We explore 5 ways to optimize partner reward rounds for better decisions and reduce time spent and stress by partner compensation committee members.

Depending on the date of your financial year-end, sooner or later one question takes center stage: How to get to fair partner compensation decisions while reducing the burden on RemCom members?

Most firms can move through partner reward rounds more quickly if they slow down just a little at the beginning and invest in the process and practices of their partner compensation committee.

Here are 5 ways to fundamentally improve this year's partner reward round, even if you don’t have a formal partner compensation committee.

  1. Proper induction for new RemCom members

    Any RemCom member has one of the most stressful roles in the partnership, yet most partner compensation committee members receive no or minimal induction to the task at hand. Yet without a high-quality induction into the partner remuneration policy, KPIs and the committee's ways of working, the committee can waste a lot of time on things other than deciding on bonuses or profit shares. This has repercussions for other members as well as the quality and efficiency of the reward round.

    How solid is your induction for partner remuneration committee members?

  2. Conduct a before-action-review

    Most RemComs dive straight into partner data or discuss individual partners. Yet without adequate preparation, this can lead to frustration - and much more time spent in meetings than necessary. Instead, start each round with a Before-Action-Review (BAR). A BAR kicks off the reward round, introduces members to major changes to partner reward policy and anticipates the potential impact of business performance on partner expectations.

    What is the standard agenda for your reward round BAR?

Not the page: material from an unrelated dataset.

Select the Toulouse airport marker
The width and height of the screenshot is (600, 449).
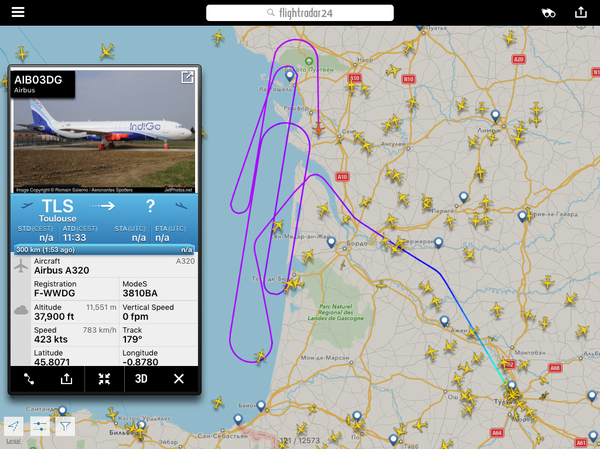tap(512, 386)
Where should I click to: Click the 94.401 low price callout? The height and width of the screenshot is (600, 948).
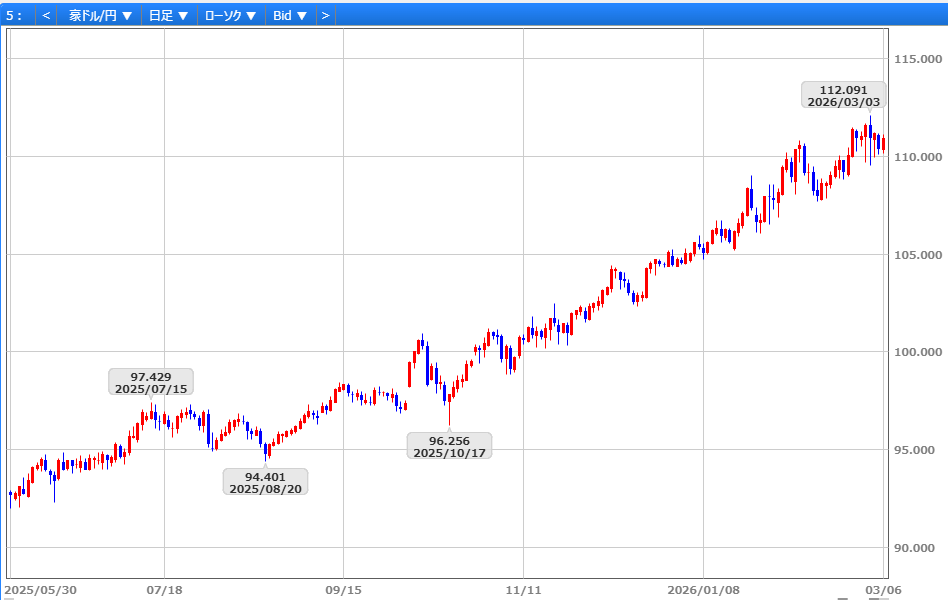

  3. Reduce data overload by pre-filtering partner contribution information

    Most RemComs don't suffer from not enough data - most suffer from data overload, an excess of complex information and volumes of data that are insufficient, duplicative or irrelevant. As a consequence, RemCom members risk going into "data overload" mode and focus on 2-3 traditional production metrics (billings, gross profit) on which they base their decisions.

    This may be fine in financial meritocracies, yet not in firms that value a partner's holistic contributions to the business. Yet the middle of a partner reward round is not the place to try to improve partner data sets - that work needs to be done in-between rounds.

    The answer is that RemCom spend their first meeting prefiltering partner contribution information that RemCom members should focus on. (RemCom Chair with the relevant C-suite could even do this in advance depending on how they are empowered.)

    This means eliminating data points that drive to the same performance indicator (e.g. do you really need WIP Days, Debtor Days and Lock-up Days as part of a partner's data sheet?), clustering related information (e.g. creating groups of performers for each remaining performance indicator) and distilling qualitative information to their essence.

    This advance work may be tedious upfront work, yet will focus RemCom members on the right information, allows them to take a holistic approach to partner contribution and reduces the cognitive burden on RemCom members which saves time they can spend on client work outside the committee

    How is partner data overload reduced in your firm?

  4. Follow the ‘80-15-5’ rule

    Many RemComs focus too much on "underperformers" and not enough time on "rising stars". To avoid this, take a second step after pre-filtering partner information. First, set aside clear "under-contributors" and "superachiever outliers" (likely about 5% of your partnership) and other high achievers as well as partners with special roles (likely about 15%. Then get to preliminary reward allocations for the majority of "average" partners (the remaining 80%).

    Third, go back to the partner you've set aside. This approach has three advantages. True "under contributors" will see harder decisions, and those few partners who are true performance outliers will see higher allocations. And RemCom members likely will spend less time in RemCom.

    What decision-making process does your RemCom follow?

  5. Invest in cognitive bias training

    Even in the most formulaic of partner compensation systems, there's no such thing as an unbiased decision. Yet many biases are unintended, and some can be reduced by training. Thus, provide regular training to RemCom members on recognizing, calling out and mitigating the effects of biases.

    A few hours invested each year will make for more objective, high-quality decision-making - which in turn leads to better RemCom decisions that enjoy a higher degree of acceptance by the partnership at large.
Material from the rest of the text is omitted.